Of Hugo Stinnes. Herr Stinnes is not difficult to approach. Mr. Lee spoke with him for two hours in one of his hotels which bore signs at the door, French and Belgians Will Not Be Accommodated. Stinnes said that his workmen in the Ruhr continually urge him to allow them to rise up and throw the French neck and crop out of the country, but he always counsels nonresistance." Peaceful though the occupation of the Rhineland may look on paper, it is real war in the feeling it arouses in the people of the territory."

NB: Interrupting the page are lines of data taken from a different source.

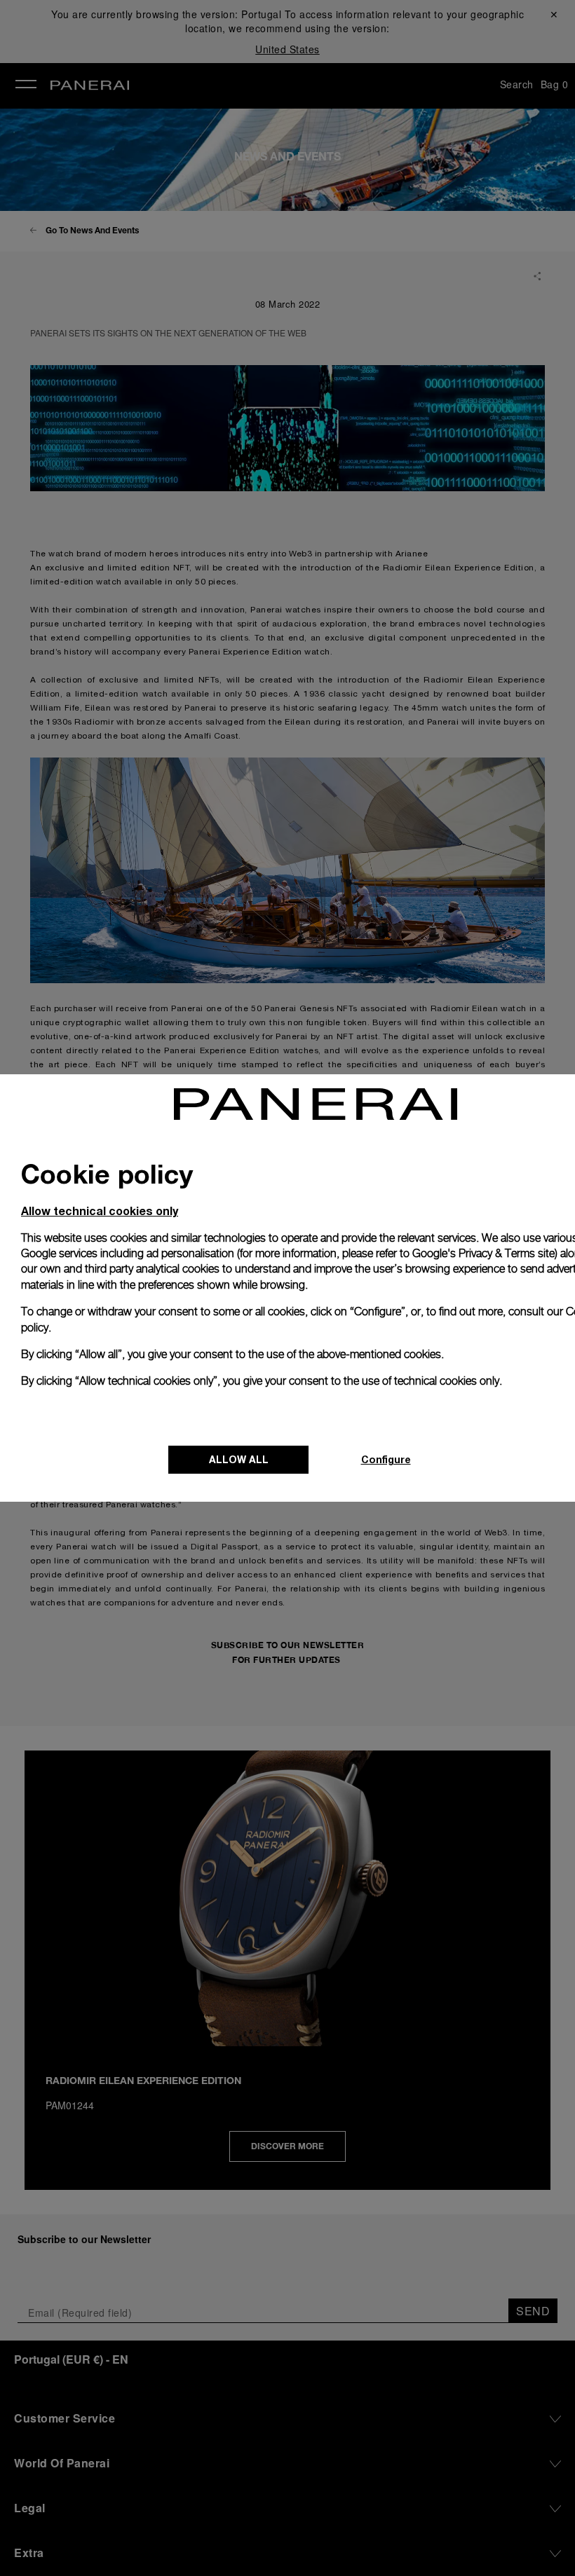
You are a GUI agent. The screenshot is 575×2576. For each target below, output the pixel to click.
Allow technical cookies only (99, 1210)
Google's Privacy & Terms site (483, 1253)
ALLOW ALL (239, 1459)
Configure (386, 1459)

Of Mussolini. Mr. Lee says Mussolini's rule is personal. When speaking with Americans he used an interpreter, but " so mobile is his face and so rapid its play of expression that the watching interviewer can get his meaning almost before the English words reach the ear." The Premier attended the recent session of the International Chamber of Commerce held in Rome. Cinema men prepared to take a picture of him. The great man frowned--the picture was not taken. Explaining his change from Socialism to Fascism, Mussolini said: "I looked at Russia and saw the logical outcome of what I once believed in. It was too much for me. I am now convinced that the order of society in which the individual is left to his own initiative to rise as high as he has it in him is the best system that can be devised."